*Text to read*.
□ □ □

[Mckernel-users 24] Re: Some questions about large scale tests with mckernel

Balazs Gerofi bgerofi at riken.jp
Wed May 3 14:17:28 JST 2017


Hello Jeremie,

On Tue, May 2, 2017 at 7:14 AM, FINIEL, JEREMIE <jeremie.finiel at atos.net>
wrote:

> I am sorry but it is not possible to access our machines.
>
> It look like  the problem is in the init_fpu() function (in
> mckernel/arch/x86§kernel/cpu.c file). When enabling debug traces, it look
> like xgetbv(0) is the issue (function before dkprintf("init_fpu():
> xsave_mask = 0x%016lX\n", xsave_mask);).
>
>
>
> I think that the processor don’t have the xgetbv instruction available.
> Does I need to undefine the ENABLE_SSE?
>

I am not quite sure about this, I will have to investigate it first. You
could meanwhile try it though!


> I have checkout the performance branch, but I get error at compile time.
> In mckernel/executer/kernel/mcctrl/driver.c, IHK_OS_AUX_PERF_* are not
> declared.
>
>
>
> Grep show that these varaibles are used in mckernel/executer/kernel/mcctrl/driver.c
> and ./executer/kernel/mcctrl/control.c, but never declared.
>

Please pull the ihk repository as well, I think it's due to the mismatch
between the mckernel and ihk repository versions.

Balazs



> Thank you for your help.
>
>
>
> Best regards,
>
> Jérémie Finiel
>
>
>
>
>
> *From:* Balazs Gerofi [mailto:bgerofi at riken.jp]
> *Sent:* Saturday, April 29, 2017 1:01 AM
>
> *To:* FINIEL, JEREMIE
> *Cc:* mckernel-users at pccluster.org; LAFERRIERE, Christophe; WELTERLEN,
> BENOIT; Olivier Gruber
> *Subject:* Re: Some questions about large scale tests with mckernel
>
>
>
> Hello Jeremie,
>
>
>
> On Fri, Apr 28, 2017 at 6:16 AM, FINIEL, JEREMIE <jeremie.finiel at atos.net>
> wrote:
>
> Here is the new dmesg file in attachment, seems like nothing has changed.

□ □ □

*Dataset content*.
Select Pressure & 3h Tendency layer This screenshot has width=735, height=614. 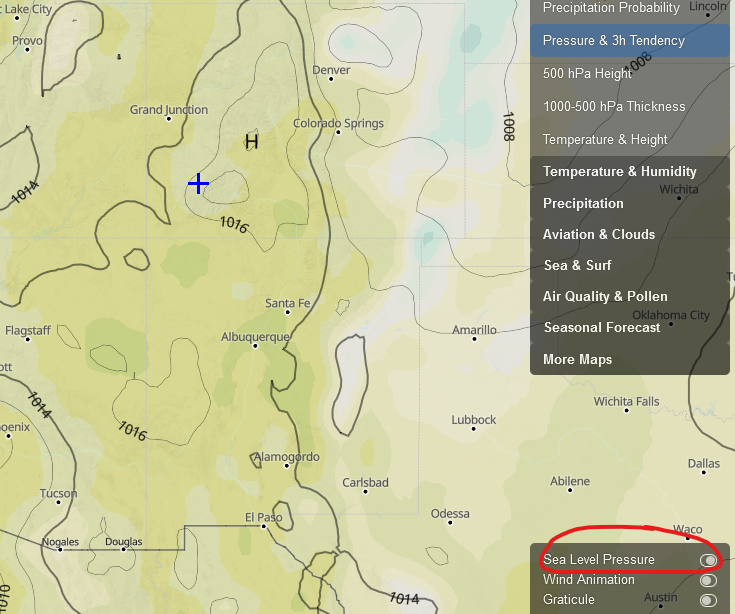(x=613, y=41)
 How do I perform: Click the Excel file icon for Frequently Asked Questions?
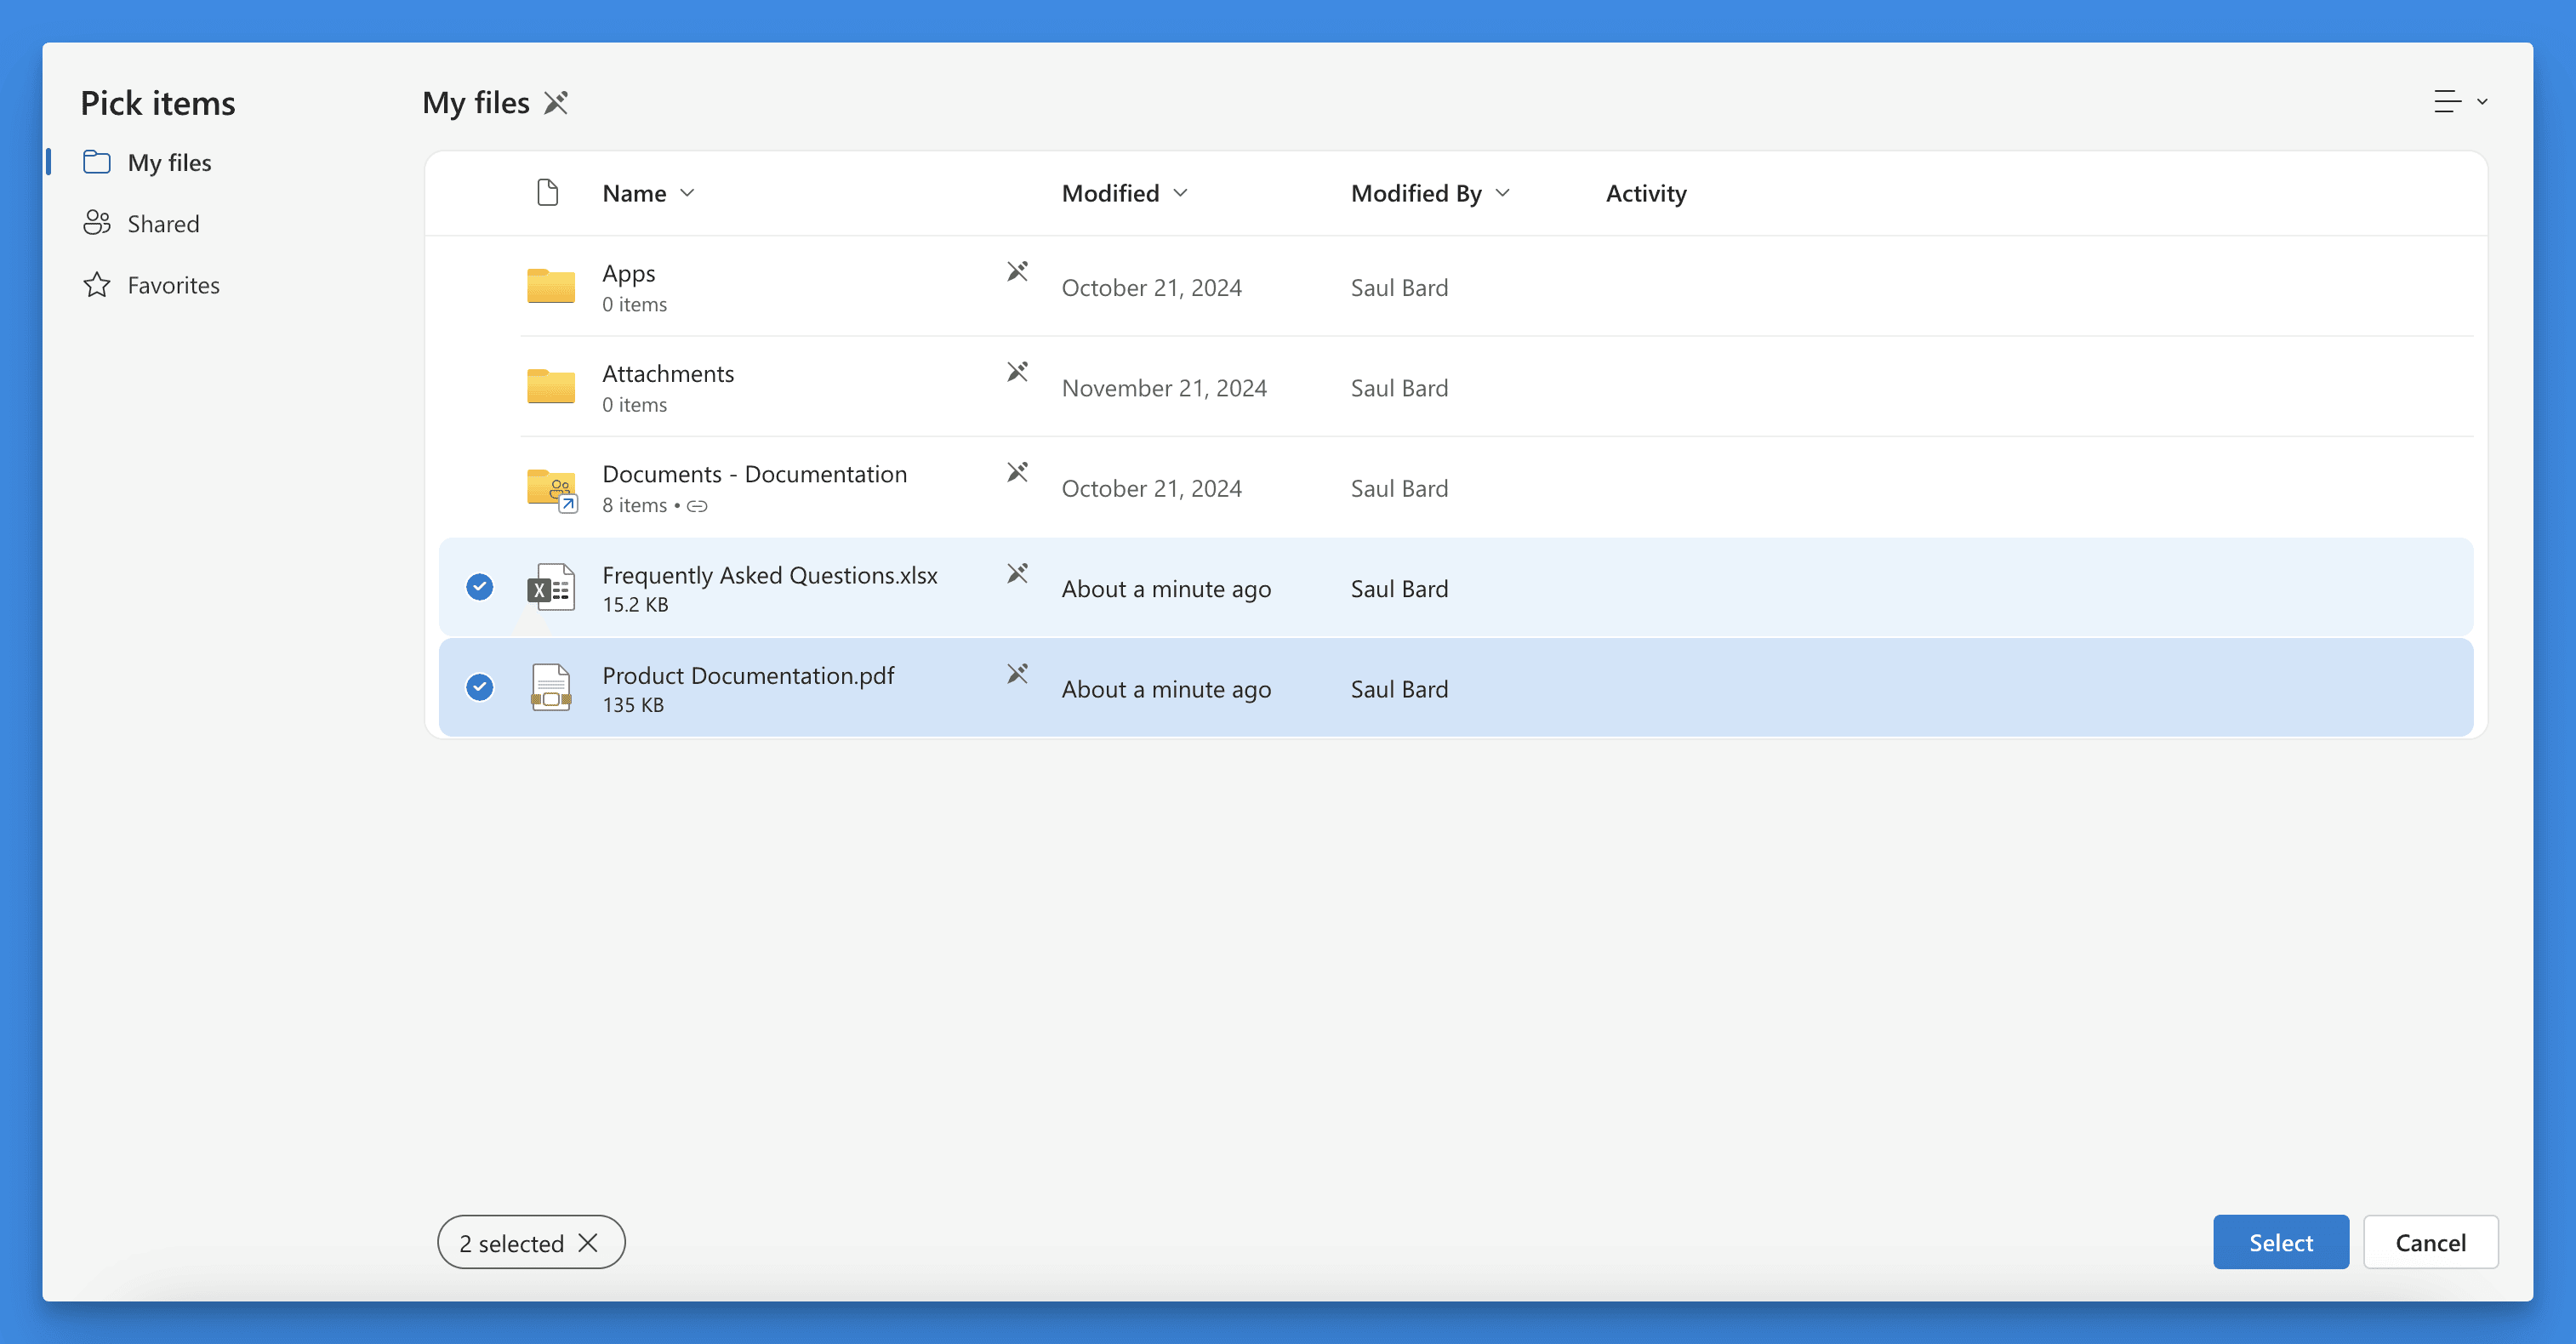(x=550, y=588)
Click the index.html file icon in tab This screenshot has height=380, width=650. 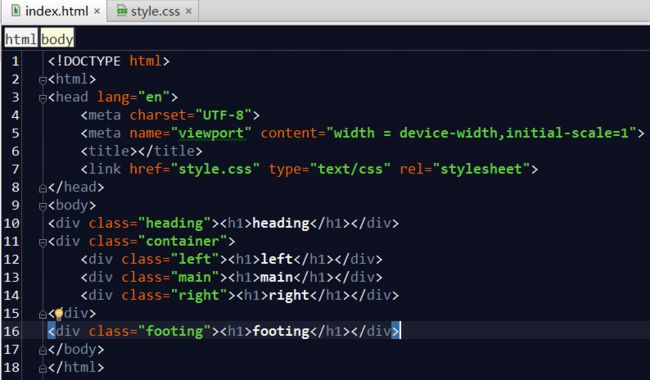[15, 11]
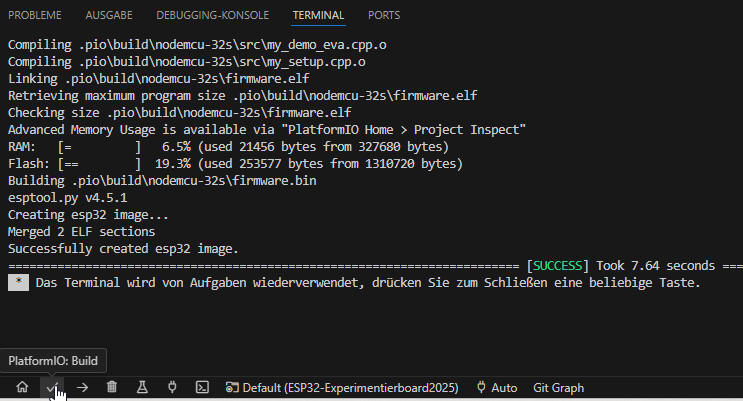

□ □ □

*Work instructions*.
#1 Return the passage of the McKernel mailing-list thread starting at "On Tue, May" and ending at "xgetbv instruction available.".
#2 Write the next part of the McKernel mailing-list thread, picking up right after its final sentence.
The lines have no connection to the McKernel mailing-list thread.

*Expected outputs*.
#1
On Tue, May 2, 2017 at 7:14 AM, FINIEL, JEREMIE <jeremie.finiel at atos.net>
wrote:

> I am sorry but it is not possible to access our machines.
>
> It look like  the problem is in the init_fpu() function (in
> mckernel/arch/x86§kernel/cpu.c file). When enabling debug traces, it look
> like xgetbv(0) is the issue (function before dkprintf("init_fpu():
> xsave_mask = 0x%016lX\n", xsave_mask);).
>
>
>
> I think that the processor don’t have the xgetbv instruction available.

#2
>
>
>
> That indeed looks the same as previously. Is there any way I could access
> your machine?
>
>
>
> Otherwise you could try to comment out the call to x86_init_perfctr() in
> init_cpu() in the file mckernel/arch/x86/kernel/cpu.c, that is where the
> next kmsg is supposed to show up so perhaps something goes wrong there.
> This change would disable the performance counter initialization code.
>
>
>
> I’m trying now to use InfiniBand. As the driver bypass the OS, no syscall
> may be triggered and no offloading may be necessary. Right?
>
> I tried to execute IB tests commands like ib_read_bw (from perftest), but
> the command hang when executed in McKernel, and put the machine in a
> strange state (command like ps hang).
>
> So I tried to use a more simple application which uses ibverbs lib (found
> here : https://blog.zhaw.ch/icclab/infiniband-an-introduction-
> simple-ib-verbs-program-with-rdma-write/).
>
> But when I execute it in McKernel, the application hangs too.
>
>
>
> IB works on our machines, but I am a little confused now, are you using
> another machine for the IB tests? Are you using real HW or a VM?
>
>
>
> As I try to reduce the number of syscall in an intensive MPI communication
> application, I have started to read some IHK/McKernel code. In particular
> regarding syscall catch and syscall offloading.
>
>
>
> I have seen that a tracking syscall functionality is available (by
> defining TRACK_SYSCALLS and using “track_syscalls”). I guess that’s what
> you used to evaluate syscall offloading time in “Exploring the Design Space
> of Combining Linux with Lightweight Kernels for Extreme Scale Computing”
> article, isn’t it?
>
> I have tried to define this TRACK_SYSCALLS but now McKernel don’t start.
> Please find the dmesg_track_syscalls.log file in attachment.
>
> Could you tell me how I can enable this feature (if this is a feature)? Is
> it deprecated?
>
>
>
> TRACK_SYSCALLS is a deprecated feature in the master branch, there is
> another branch called "performance" that provides much more elaborate
> profiling code, if you are interested in trying it please checkout that
> branch (in mckernel: git fetch; git checkout performance). What you can do
> then is to pass --profile to mcexec, for example: mcexec --profile ls -ls ,
> when it returns you can look at the kmsg and see some log about various
> syscalls/kernel events.
>
>
>
> I think it would be helpful to be able to debug an application under
> McKernel. Do you have a tool to do so?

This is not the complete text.